All Saints Church is a Church of England parish church in Heathfield, East Sussex, England. It was constructed in the 14th century and is a Grade II* listed building.

== History ==
The church was built in the 14th century on the location of a former church, with the 13th-century tower being incorporated into the new church. Stonemasons working on the church built a pub next door to act as their shelter when they were working on it.

In the early 1600s, the vicar of the church was Reverend Robert Hunt. He was not popular with the local parishioners owing to him not living in the parish, as well as being accused of sexual impropriety with his maid. Despite being acquitted, the Archbishop of Canterbury recommended he go to the Colony of Virginia. He landed in Jamestown and conducted the first Church of England service in the colony. A stained glass window commemorating this event was installed in All Saints in 1957.

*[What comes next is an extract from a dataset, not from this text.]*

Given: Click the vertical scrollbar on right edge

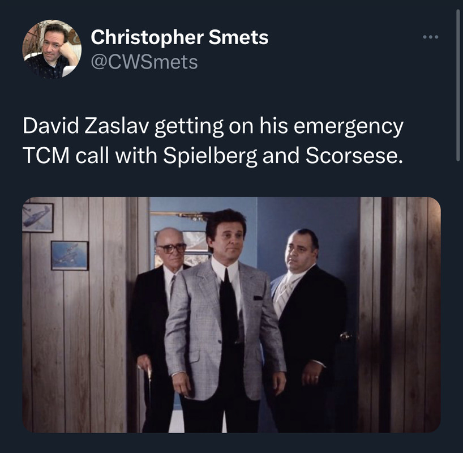Looking at the screenshot, I should [x=458, y=86].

The church was expanded in 1823 with the addition of two side galleries with a capacity of 120, paid for by the Incorporated Society for the Enlargement of Churches. It was restored in 1861 and in 1872 by an architect called J. Billing. In 1917, a stained glass window to Lt-Colonel W. C. C. Ash in suffragette colours was installed after a contribution from one of his close female relatives in the north aisle. It was granted Grade II* listed status in 1966.

== Churchyard ==
The churchyard contains a crypt which also dated back to the 14th century when the church was constructed. The church has occasionally received grants from Heathfield and Waldron Parish Council. It contains 19 military graves managed by the Commonwealth War Graves Commission.